## Text
§
Leonesio makes several challenges to the procedures leading to his prosecution. His major contention seems to be that the information filed against him was "fatally flawed" because it was not supported by an oath or affidavit "stating that there [was] probable cause to believe an offense ha [d] been committed...." Appellant's Opening Brief at 13. He further argues that since the summons for his initial appearance in court and the subsequent warrant for his arrest were issued without a showing of probable cause, he had no duty to appear in court. Id. at 35. From this Leonesio concludes that the second warrant for his arrest and the superseding information were void and his convictions must be reversed. Id. at 35-36. Leonesio also suggests that he was denied due process because he did not receive a probable cause hearing. Id. at 17.

All of Leonesio's contentions lack merit. As we have previously observed, " [t]he Supreme Court has repeatedly held that an illegal arrest or detention does not void a subsequent conviction." United States v. Studley, 783 F.2d 934, 937 (9th Cir. 1986) (citing Gerstein v. Pugh, 420 U.S. 103, 119 (1975); Frisbie v. Collins, 342 U.S. 519, 522 (1952)). "Moreover, a prior judicial determination of probable cause is not a prerequisite to prosecution [sic] by information." Studley, 783 F.2d at 937 (citing Gerstein, 420 U.S. at 119). In any event, a probable cause statement was filed after Leonesio was arrested on the second warrant. On May 2, 1988, Magistrate Wilkin reviewed the statement in open court and found that it established probable cause, "both on the underlying count [sic] and on the failure to appear." Transcript of Proceedings, May 2, 1988, at 23, Attachment 2 to Brief of Appellee. The superseding information on which Leonesio was brought to trial was subsequently filed on May 24, 1988. Thus probable cause was in fact established before Leonesio was brought to trial.

As for Leonesio's suggestion that he was "deprived of the right to a probable cause hearing," Appellant's Opening Brief at 17, this is simply not true. At his arraignment on May 2, 1988, Magistrate Wilkin agreed with Leonesio's argument that he could not be held without a sworn affidavit establishing probable cause. The government then produced a sworn statement, which the Magistrate found sufficient to establish probable cause. Nevertheless, even if Leonesio were denied a probable cause hearing, such denial would not be ground for reversal. See United States v. Bohrer, 807 F.2d 159, 161 (10th Cir. 1986); United States v. Millican, 600 F.2d 273, 275 (5th Cir. 1979), cert. denied, 445 U.S. 915 (1980).
§
## Stored rows

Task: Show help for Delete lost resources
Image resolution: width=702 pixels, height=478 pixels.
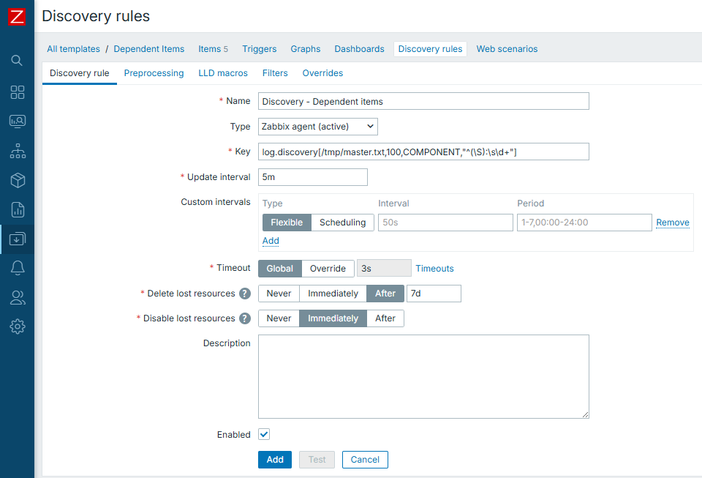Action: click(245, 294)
§
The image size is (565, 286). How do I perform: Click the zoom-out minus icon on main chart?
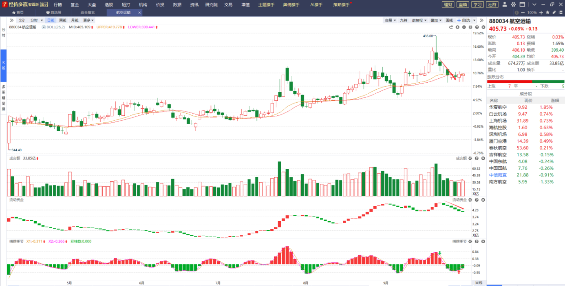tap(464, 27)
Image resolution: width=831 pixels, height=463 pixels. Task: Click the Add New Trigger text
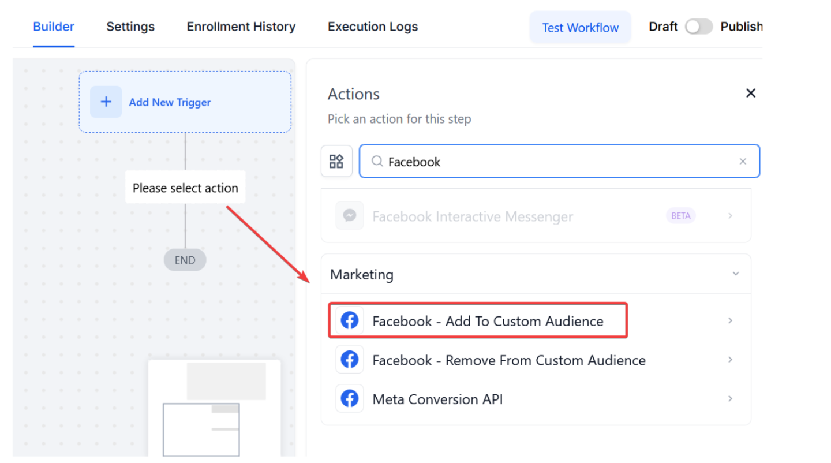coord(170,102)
§
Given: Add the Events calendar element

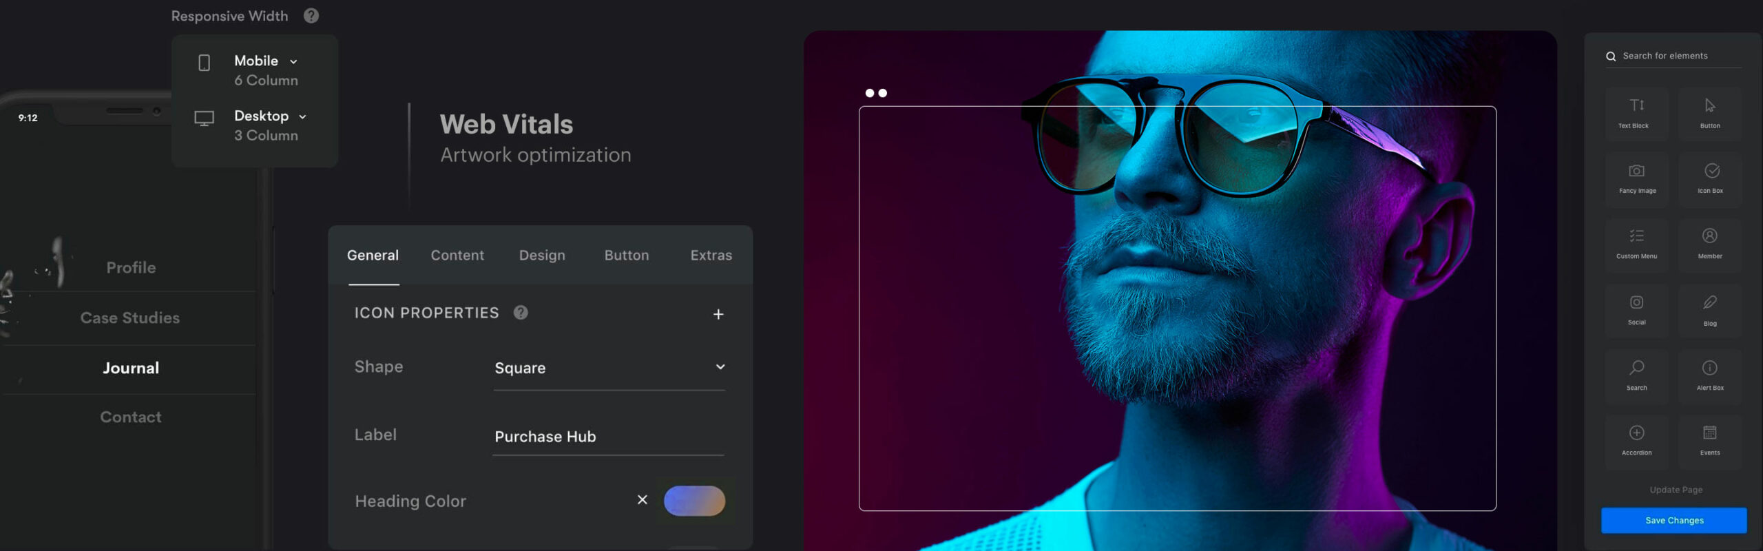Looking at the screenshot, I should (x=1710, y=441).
§
## Objectives
a – Return the passage of the court opinion from "As for Leonesio's" up to and including "U.S. 915 (1980).", copied word for word.
b – In the court opinion, on what date was the superseding information that Leonesio was brought to trial on filed?

## The responses
a –
As for Leonesio's suggestion that he was "deprived of the right to a probable cause hearing," Appellant's Opening Brief at 17, this is simply not true. At his arraignment on May 2, 1988, Magistrate Wilkin agreed with Leonesio's argument that he could not be held without a sworn affidavit establishing probable cause. The government then produced a sworn statement, which the Magistrate found sufficient to establish probable cause. Nevertheless, even if Leonesio were denied a probable cause hearing, such denial would not be ground for reversal. See United States v. Bohrer, 807 F.2d 159, 161 (10th Cir. 1986); United States v. Millican, 600 F.2d 273, 275 (5th Cir. 1979), cert. denied, 445 U.S. 915 (1980).

b – May 24, 1988.